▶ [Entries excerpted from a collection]
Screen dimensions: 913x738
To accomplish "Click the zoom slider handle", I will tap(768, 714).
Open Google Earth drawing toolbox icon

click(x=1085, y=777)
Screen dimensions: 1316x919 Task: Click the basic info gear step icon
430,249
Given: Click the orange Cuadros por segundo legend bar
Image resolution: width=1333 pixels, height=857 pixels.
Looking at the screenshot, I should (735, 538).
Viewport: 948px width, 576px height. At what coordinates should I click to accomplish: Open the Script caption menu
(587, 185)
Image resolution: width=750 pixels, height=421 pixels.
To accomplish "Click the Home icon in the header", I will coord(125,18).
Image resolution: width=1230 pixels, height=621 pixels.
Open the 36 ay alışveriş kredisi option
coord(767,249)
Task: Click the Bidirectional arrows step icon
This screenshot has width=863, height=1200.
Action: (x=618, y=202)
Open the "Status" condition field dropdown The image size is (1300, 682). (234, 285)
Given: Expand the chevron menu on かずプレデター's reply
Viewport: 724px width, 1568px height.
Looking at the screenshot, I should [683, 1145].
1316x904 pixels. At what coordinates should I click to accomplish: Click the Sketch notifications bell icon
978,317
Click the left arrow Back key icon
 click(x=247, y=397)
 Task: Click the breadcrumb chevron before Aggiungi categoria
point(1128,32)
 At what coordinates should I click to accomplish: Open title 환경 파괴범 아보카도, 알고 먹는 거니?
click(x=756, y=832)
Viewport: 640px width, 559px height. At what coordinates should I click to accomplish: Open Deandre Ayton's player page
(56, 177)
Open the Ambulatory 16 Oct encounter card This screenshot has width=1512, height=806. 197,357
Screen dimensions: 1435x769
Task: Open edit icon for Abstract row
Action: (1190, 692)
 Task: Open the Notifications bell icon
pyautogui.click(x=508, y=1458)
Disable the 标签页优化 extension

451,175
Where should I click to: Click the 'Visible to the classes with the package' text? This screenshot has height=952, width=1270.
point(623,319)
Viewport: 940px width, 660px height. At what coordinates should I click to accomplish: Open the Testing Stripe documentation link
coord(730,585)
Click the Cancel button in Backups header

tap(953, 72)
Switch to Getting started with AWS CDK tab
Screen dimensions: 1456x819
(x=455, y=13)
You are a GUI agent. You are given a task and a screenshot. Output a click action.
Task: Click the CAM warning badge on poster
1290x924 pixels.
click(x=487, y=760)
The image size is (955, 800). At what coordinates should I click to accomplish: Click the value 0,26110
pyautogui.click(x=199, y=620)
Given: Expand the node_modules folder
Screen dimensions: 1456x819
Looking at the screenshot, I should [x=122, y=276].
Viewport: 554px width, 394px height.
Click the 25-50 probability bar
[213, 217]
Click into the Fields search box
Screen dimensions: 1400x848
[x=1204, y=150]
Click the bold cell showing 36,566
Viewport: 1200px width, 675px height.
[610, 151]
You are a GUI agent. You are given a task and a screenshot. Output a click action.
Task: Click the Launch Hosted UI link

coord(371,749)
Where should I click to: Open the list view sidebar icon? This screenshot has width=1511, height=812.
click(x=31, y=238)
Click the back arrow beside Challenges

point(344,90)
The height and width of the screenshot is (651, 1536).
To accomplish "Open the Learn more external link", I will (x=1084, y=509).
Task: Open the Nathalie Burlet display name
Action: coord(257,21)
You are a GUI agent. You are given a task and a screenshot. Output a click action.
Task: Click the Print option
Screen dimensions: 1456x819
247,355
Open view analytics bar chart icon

▶ [Task brief]
Count the lines of the entries above that contain the string "Where", treating uppercase and lowercase as different, and give only the number.

▶ [Response]
2